Sleep exerts a modulatory effect on the activity of the autonomic nervous system. Persistent sleep disturbances lead to elevated SNS and HPA activity during sleep and wakefulness and modulate the tone of the PNS. Consequently, desynchronization of the HPA axis compromises heart electrophysiology leading to extremities in heart rate variability, while aberrant SNS and PNS activation triggers nocturnal non-dipping of blood pressure (BP) and daytime HTN. In addition, sleep manipulates SNS/PNS equilibrium instigating adverse immune responses in the heart including accentuated inflammatory cytokine production. Altogether, sleep deficiencies promote heart rate alterations, HTN and inflammation via compromising the autonomic nervous system, thus exacerbating ASCVD.

Fig. 3 |. Sleep and the metabolic system.
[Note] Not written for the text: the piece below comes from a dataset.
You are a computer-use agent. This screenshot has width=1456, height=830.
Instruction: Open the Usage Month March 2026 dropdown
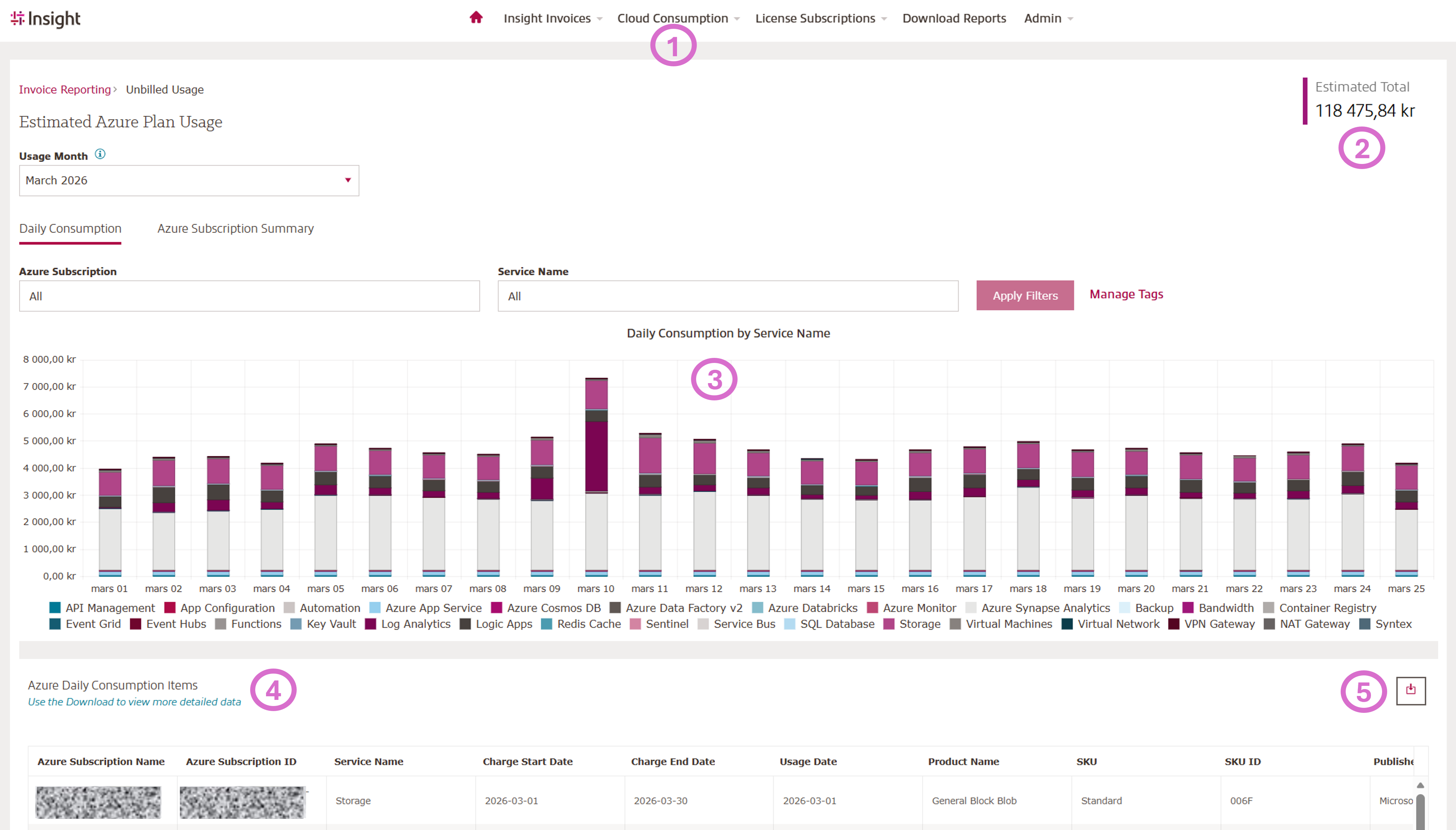[188, 180]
Sleep and the metabolic system share a bidirectional relationship. While sleep disturbances promote food intake and can cause subsequent weight gain, excess consumption of a sugar-rich and cholesterol-rich diet increases sleep drive with curtailed sleep quality. On the one hand, insufficient or irregular sleep can fuel metabolic syndrome by affecting hepatic triglyceride and cholesterol output via the modulation of hypoxia-dependent metabolic genes in the liver. Consequently, persistent sleep disruption may result in an atherogenic lipid profile with heightened LDL-c and triglyceride and lower HDL-c levels. On the other hand, suboptimal sleep hygiene propagates fat mass accumulation, adipocyte progenitor cell production and adipose tissue inflammation. Prolonged metabolic reprogramming of the adipose tissue contributes to leptin resistance as well as glucose intolerance and insulin resistance, thereby predisposing to cardiometabolic complications.

Fig. 4 |. Sleep protects from ASCVD by modulating inflammation.
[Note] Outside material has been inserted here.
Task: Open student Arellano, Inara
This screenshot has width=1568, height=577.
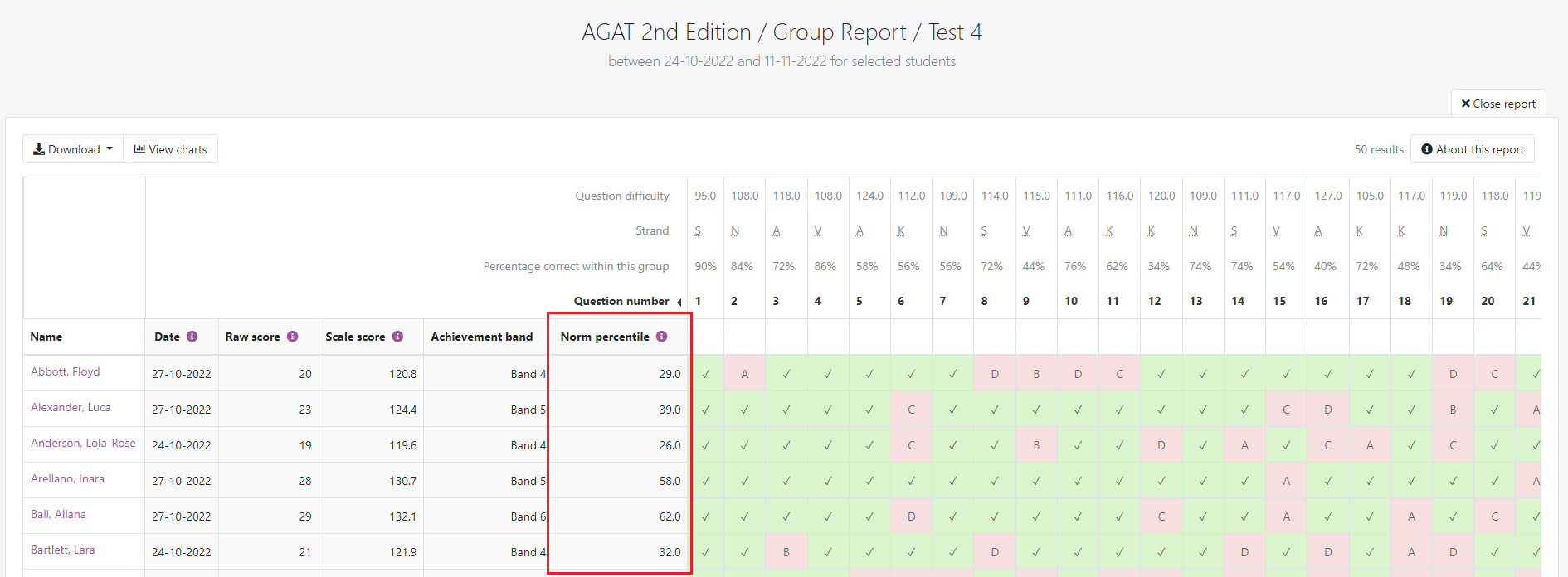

The beneficial impacts of proper sleep on the immune system are manifold; thus, insufficient or poor-quality sleep exerts various adverse effects on inflammation that underlies atherosclerosis. Prolonged sleep disruption compromises neuroimmune communication axes that modulate leukocyte numbers and function via neuropeptide, SNS or PNS innervations. (1) Blunted hypocretin signaling from the lateral hypothalamus to bone marrow pre-neutrophils following sleep fragmentation heightens colony-stimulating factor-1 (CSF-1)-mediated medullary hematopoiesis and results in subsequent monocytosis and neutrophilia. Consequently, increased aortic immune cell infiltration drives exacerbated atherosclerotic lesion formation. (2) Enhanced sympathetic and compromised anti-inflammatory parasympathetic inputs to secondary lymphoid organs and neuroimmune cardiovascular interfaces at the adventitia — that is, artery tertiary lymphoid organs (ATLOs) — augment the production of pro-inflammatory cytokines including IL-6, TNF and IL-1β, further inciting an inflammatory milieu. Whether this affects local lymphocyte function and repertoire remains unknown. (3) Sleep disturbances promote endothelial cell dysfunction characterized by enhanced chemoattractant activity, including CCL2 release and increased expression of adhesion molecules, such as ICAM-1, VCAM-1 or E-selectin. Circulating exosomes promote endothelial cell injury via increased miR-182-5p-dependent NF-κB and NLRP3 signaling, thus licensing IL-1β and IL-18 production. These effects compromise endothelial cell integrity and further facilitate immune cell entry into the atheroma. (4) Persistent sleep fragmentation poses profound and lasting changes on hematopoietic stem cells via epigenetic restructuring, leading to exaggerated myeloid-biased inflammatory bursts. Consequently, aortic macrophages derived from recruited monocytes may be strongly pro-inflammatory, defective of rate-limiting processes, such as lipid handling or efferocytosis and more prone to necrotic death, further fueling plaque growth and instability. ACh, acetylcholine; CORT, corticosterone; HCRTR1, hypocretin receptor 1; NA, noradrenaline.